Large expenses, however, cannot readily be written off. They need to be "amortized" over a sufficiently large number of units. This is where another property of software becomes invaluable. Software can, quite practicably, be developed by hundreds/thousands of programmers. Other intellectual works such as books, music or movies, while sharing software's trait of infinite replicability, cannot be produced by a cast of thousands. Of all the works of mankind, physical and intellectual, software stands alone in its twin characteristics of infinite replicability and amortizability of effort.

Looked at this way, Open Source seems the more natural and efficient way to build software. Get a large number of interested developers to work on a piece of software. Most of them spend less than a couple of hours a day on it, so they don't mind "writing off" the effort in terms of expecting a monetary return. That is why Open Source operating systems and associated software are free for every man, woman and child on earth to copy. By keeping important software like Linux out of the ambit of commercial interests, society has benefited handsomely.

Software, like wealth itself, is potentially limitless. Capitalism correctly views wealth as potentially infinite, and fuels global growth to increase the overall size of the economic pie. However, the current structure of the commercial software market is not capitalistic at all, but mercantile. It sees software as a limited good that needs to be hoarded and released sparingly. It is therefore incapable of being an engine of growth.

Lest our current "capitalistic" milieu should give anyone the wrong idea, it must be noted as a matter of sociological interest that commercial organizations do not have a divine right to exist.
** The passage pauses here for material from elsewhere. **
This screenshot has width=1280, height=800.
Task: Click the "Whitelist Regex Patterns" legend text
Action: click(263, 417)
They exist at society's pleasure, because they have hitherto been the most efficient known means of producing quality goods and services at reasonable prices. However, it appears that the investment model that underlies all commercial activity is a grossly inefficient vehicle to deliver to society the levels of software that it needs.
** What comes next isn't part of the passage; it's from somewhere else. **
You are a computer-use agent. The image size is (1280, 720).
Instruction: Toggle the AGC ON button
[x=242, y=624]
So here's a really subversive thought: Perhaps corporations shouldn't develop software at all! Just as free market advocates call for governments to get out of the business of running industries, perhaps we should call for corporations to get out of the business of writing software. They are applying the wrong economic model to software, and it is proving too costly and inefficient for society to bear. We need a model that takes a capitalistic view of software, not a mercantile one.

What we see today with the gradual success of Open Source is, perhaps society's "invisible hand" turning over software development to the more efficient (from its viewpoint) Open Source vehicle, and gradually relegating commercial software to the fringes of economic activity. Adam Smith would have approved. (Along the way, notice that we have also shown how the cost of software can be effectively reduced to zero, thereby justifying its zero price tag.)